→ **Aim of the exercise**
Both the line containing "Container Rotation (396, 2385)" and the last line of the listing are included: write out exactly the lines from one to the other.

→ **Provided entries**
------------

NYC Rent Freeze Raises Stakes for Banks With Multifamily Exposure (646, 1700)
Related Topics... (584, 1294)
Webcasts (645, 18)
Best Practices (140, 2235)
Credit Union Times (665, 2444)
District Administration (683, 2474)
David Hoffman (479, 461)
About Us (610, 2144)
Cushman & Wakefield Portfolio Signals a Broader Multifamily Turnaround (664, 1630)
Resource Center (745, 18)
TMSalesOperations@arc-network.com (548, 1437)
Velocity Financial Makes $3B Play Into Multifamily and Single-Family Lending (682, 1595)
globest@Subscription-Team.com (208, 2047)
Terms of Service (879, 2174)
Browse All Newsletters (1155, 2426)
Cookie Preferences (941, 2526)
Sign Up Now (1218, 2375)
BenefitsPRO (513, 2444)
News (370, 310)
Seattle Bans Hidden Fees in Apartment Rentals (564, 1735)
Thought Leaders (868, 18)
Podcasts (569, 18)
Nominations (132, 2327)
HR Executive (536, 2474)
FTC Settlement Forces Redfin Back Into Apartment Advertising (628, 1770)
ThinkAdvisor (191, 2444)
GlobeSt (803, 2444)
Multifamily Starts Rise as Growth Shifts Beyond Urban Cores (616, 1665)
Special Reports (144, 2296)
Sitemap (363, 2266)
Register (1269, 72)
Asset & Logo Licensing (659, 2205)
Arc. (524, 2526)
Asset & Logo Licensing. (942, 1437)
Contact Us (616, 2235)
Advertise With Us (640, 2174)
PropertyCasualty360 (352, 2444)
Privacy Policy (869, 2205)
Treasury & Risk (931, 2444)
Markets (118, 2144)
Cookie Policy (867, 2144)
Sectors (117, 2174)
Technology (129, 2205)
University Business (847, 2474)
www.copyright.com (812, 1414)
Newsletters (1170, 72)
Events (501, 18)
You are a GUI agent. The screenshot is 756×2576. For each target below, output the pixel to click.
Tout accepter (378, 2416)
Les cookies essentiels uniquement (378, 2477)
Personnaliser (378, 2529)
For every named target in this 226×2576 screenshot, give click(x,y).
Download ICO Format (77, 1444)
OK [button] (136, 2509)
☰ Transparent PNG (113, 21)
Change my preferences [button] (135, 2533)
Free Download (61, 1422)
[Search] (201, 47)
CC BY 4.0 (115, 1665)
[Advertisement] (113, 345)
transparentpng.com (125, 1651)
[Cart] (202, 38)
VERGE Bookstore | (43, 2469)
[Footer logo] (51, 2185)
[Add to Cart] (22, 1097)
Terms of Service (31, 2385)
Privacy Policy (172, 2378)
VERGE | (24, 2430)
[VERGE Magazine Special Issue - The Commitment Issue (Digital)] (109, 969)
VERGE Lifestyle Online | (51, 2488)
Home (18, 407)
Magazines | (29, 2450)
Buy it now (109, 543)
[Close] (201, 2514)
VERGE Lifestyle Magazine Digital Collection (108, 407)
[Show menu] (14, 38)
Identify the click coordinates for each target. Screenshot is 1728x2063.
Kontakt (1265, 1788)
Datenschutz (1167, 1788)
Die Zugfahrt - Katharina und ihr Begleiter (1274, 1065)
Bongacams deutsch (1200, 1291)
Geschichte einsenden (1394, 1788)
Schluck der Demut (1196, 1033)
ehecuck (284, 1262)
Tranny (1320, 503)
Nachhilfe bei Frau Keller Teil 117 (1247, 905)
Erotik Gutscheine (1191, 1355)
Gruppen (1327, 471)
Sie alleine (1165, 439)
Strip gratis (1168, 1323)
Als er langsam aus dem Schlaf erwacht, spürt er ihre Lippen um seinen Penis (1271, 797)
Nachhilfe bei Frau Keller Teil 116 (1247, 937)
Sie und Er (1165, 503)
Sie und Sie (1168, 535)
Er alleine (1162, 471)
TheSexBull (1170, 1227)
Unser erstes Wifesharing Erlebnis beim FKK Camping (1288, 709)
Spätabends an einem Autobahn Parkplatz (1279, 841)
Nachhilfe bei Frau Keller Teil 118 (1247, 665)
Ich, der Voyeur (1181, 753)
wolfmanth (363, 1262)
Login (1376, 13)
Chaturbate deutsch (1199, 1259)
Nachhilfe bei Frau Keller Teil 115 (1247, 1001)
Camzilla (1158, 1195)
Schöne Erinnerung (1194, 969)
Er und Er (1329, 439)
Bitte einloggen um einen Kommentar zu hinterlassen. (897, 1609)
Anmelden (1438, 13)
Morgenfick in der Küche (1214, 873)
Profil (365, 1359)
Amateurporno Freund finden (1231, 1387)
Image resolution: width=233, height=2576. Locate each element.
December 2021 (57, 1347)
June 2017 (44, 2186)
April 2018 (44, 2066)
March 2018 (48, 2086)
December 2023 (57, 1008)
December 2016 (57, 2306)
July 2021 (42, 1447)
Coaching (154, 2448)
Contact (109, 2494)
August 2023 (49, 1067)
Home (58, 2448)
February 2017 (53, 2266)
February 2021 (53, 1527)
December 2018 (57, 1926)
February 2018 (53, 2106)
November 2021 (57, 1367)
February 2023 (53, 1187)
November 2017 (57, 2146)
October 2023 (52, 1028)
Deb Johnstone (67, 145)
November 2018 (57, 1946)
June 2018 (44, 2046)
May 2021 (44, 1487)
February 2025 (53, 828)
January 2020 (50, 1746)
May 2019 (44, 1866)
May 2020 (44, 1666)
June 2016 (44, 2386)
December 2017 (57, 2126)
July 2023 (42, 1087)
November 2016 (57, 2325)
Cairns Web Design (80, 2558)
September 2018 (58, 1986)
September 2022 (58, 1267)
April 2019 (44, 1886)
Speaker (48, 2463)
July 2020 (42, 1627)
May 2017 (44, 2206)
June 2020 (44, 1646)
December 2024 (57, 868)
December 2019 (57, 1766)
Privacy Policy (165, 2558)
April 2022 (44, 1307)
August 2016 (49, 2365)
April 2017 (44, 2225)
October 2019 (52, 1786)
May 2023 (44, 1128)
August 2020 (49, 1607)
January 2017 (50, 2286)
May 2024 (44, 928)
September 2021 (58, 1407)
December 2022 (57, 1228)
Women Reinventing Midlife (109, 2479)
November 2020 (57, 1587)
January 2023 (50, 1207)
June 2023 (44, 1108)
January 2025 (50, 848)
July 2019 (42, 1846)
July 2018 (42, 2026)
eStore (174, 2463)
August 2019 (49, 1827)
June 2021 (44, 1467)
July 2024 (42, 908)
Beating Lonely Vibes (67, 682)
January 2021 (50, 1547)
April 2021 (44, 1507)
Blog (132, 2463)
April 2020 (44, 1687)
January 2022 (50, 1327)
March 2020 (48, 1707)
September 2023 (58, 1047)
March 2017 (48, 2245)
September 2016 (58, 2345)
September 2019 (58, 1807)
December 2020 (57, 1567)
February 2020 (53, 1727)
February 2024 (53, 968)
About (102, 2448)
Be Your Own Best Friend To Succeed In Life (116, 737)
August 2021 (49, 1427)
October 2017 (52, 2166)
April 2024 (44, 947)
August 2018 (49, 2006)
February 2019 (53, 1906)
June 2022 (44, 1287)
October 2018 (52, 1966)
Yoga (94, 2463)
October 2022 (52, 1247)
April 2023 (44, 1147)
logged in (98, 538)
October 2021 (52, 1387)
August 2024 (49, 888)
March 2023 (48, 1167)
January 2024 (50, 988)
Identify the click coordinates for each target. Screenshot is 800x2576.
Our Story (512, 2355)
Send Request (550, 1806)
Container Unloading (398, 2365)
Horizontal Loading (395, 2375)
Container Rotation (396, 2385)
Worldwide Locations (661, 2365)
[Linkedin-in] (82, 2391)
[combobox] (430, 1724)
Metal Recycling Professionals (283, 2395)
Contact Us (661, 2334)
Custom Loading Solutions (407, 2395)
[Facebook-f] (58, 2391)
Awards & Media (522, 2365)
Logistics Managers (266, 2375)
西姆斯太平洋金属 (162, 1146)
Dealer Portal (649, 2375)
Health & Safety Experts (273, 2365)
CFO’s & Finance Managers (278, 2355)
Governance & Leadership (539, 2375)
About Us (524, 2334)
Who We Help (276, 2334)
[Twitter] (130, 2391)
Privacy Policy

------------

→ **Output below**
Container Rotation (396, 2385)
Worldwide Locations (661, 2365)
[Linkedin-in] (82, 2391)
[combobox] (430, 1724)
Metal Recycling Professionals (283, 2395)
Contact Us (661, 2334)
Custom Loading Solutions (407, 2395)
[Facebook-f] (58, 2391)
Awards & Media (522, 2365)
Logistics Managers (266, 2375)
西姆斯太平洋金属 (162, 1146)
Dealer Portal (649, 2375)
Health & Safety Experts (273, 2365)
CFO’s & Finance Managers (278, 2355)
Governance & Leadership (539, 2375)
About Us (524, 2334)
Who We Help (276, 2334)
[Twitter] (130, 2391)
Privacy Policy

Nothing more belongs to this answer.